This is the field of study of our work. We wonder what incites public managers to voluntarily engage in a CSR policy while evolving in countries where social and environmental concerns and the issues of the economic effectiveness of public firms are not really a priority.

To answer this question, we propose to examine a case study, the success story of the Bejaïa Harbour Company (HBC) in Algeria. We analyze the motivations of this public company’s managers who intentionally implemented a CSR policy through the triple certification of their company (quality, environment, security) and the realization of citizenship oriented investment. We will introduce their explicit justifications and we will look further into their real determinants with reference to the company’s and the organizations’ theory. Our approach rises from the methodological individualism resulting of the company’s contractual theories. It’s an economic study rather than a sociological one. In this framework, we consider that HBC represents a “contract nodes”. This approach, which offers an economic conceptual framework to CSR (Capron and Quairel-Lanoizelé, 2007), enables us to oppose to the “posted” and common speech of HBC managers, instrumental and managerial concerns serving their interests. Behind an ethical position, where their CSR choices are justified as a moral obligation to contribute to the good being of the Algerian Society, we note a more pragmatic approach which leads them to recognize that these choices are mainly ways to improve the economic and financial performances of their company. We then seek determinants of this attitude by examining HBC’s corporate governance model. Our analysis fits within the disciplinary current of corporate governance theory (Charreaux, 1997, 2006), more precisely in its analytical outcome offered by the managers’ entrenchment theory (Shleifer and Vishny, 1989). The corporate governance frame of reference postulates with the existence of monitoring and sanction means, which would force managers to improve performances of their company and act towards the interests of the company’s stakeholders. The corporate governance frame of entrenchment shows that managers set up neutralization strategies for disciplinary systems, supposed to control their actions, in “widening up their managerial latitude “.

We show that entrenchment theoretical contributions in the comprehension of the HBC Leaders’ managerial behaviour in favour of CSR, are undoubtedly less interesting in their aspect related to the “neutralization of disciplinary systems” than in that relating to “widening up their latitude managerial”. We point out indeed that control systems seem little or not operative in Algerian firms and that HBC managers, under these conditions, are not very willing to neutralize them. However, we underline the interest of the approach in terms of widening the managerial latitude. This approach enables us to formulate two assumptions. The first represents an extension of a current of thought of CSR stakeholders’ theory (Jensen, 2001; Mercier and Gond, 2005; Barnea and Rubin, 2006; Cespa and Cestone, 2007): HBC Managers’ engagement in favour of CSR could be explained by their willingness to widen their managerial latitude aiming at the executive entrenchment within their company. The second is inspired by work undertaken in Eastern transition economies concerning the public executives’ strategy in the process of pre-privatizing their firm (Labaronne, 1998, 2002): HBC Managers’ entrenchment strategy would be explained by the prospect for the privatization of Algerian harbour activities. Whether hostile or favourable, or even proactive with regard to this privatization, we believe that their engagement in favour of CSR within an entrenchment strategy, gives them decisive managerial and informational advantages which will serve their function when harbour privatization is implemented in Algeria.

» **EXERCISES**
[1] Identify each author or author pair cited in the excerpt on corporate social responsibility at the Bejaïa Harbour Company, along with the year or years given for each.
[2] Continue the excerpt on corporate social responsibility at the Bejaïa Harbour Company from its final sentence.

» **RAW DATA**
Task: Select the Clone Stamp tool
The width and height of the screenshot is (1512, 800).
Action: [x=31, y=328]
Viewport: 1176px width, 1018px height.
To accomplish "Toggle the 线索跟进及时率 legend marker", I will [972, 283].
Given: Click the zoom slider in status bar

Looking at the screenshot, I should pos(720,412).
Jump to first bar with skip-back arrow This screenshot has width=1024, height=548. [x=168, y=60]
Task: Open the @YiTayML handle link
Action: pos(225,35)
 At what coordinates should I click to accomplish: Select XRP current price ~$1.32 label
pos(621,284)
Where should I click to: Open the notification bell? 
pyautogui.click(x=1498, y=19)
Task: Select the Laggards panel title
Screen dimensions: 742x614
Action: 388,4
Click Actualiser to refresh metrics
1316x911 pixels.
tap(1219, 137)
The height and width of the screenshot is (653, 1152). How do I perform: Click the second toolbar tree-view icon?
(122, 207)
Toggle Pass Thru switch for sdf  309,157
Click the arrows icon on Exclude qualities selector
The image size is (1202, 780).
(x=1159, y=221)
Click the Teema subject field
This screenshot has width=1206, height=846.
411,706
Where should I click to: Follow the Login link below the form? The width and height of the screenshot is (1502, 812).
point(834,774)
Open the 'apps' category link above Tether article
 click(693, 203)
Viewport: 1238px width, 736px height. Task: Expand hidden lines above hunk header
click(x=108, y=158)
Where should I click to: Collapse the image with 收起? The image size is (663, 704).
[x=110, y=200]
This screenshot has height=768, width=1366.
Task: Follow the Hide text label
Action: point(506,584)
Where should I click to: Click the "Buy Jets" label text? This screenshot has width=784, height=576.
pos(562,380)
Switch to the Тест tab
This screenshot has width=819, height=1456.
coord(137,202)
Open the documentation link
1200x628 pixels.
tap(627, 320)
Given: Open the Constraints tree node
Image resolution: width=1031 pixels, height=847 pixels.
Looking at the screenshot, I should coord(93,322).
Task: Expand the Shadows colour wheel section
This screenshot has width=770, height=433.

» **THE ANSWERS**
[1]
- Capron and Quairel-Lanoizelé (2007)
- Charreaux (1997, 2006)
- Shleifer and Vishny (1989)
- Jensen (2001)
- Mercier and Gond (2005)
- Barnea and Rubin (2006)
- Cespa and Cestone (2007)
- Labaronne (1998, 2002)

[2]
To defend these analyses, we present in the first part of this work, the strategic choices of HBC managers with regard to CSR. We distinguish in the choice justification what concerns the “posting effect”, namely a pro domo advocacy in favour of an ethical and normative CSR, an assumed “managerial practice” where CSR is first perceived as an instrument at the service of the company’s performance. In the second part, we analyze the HBC corporate governance model by mobilizing the corporate governance theoretical and entrenchment theoretical framework. We stress the interest to go beyond the theoretical framework of the corporate governance through a positive and endogenous approach of managers’ active behaviour through the study of the extension of their managerial latitude. We suggest, in a third and last part, that CSR choices within HBC would be entrenchment choices which are explained by the prospect for privatization. We conclude by presenting this work’s limits and contributions.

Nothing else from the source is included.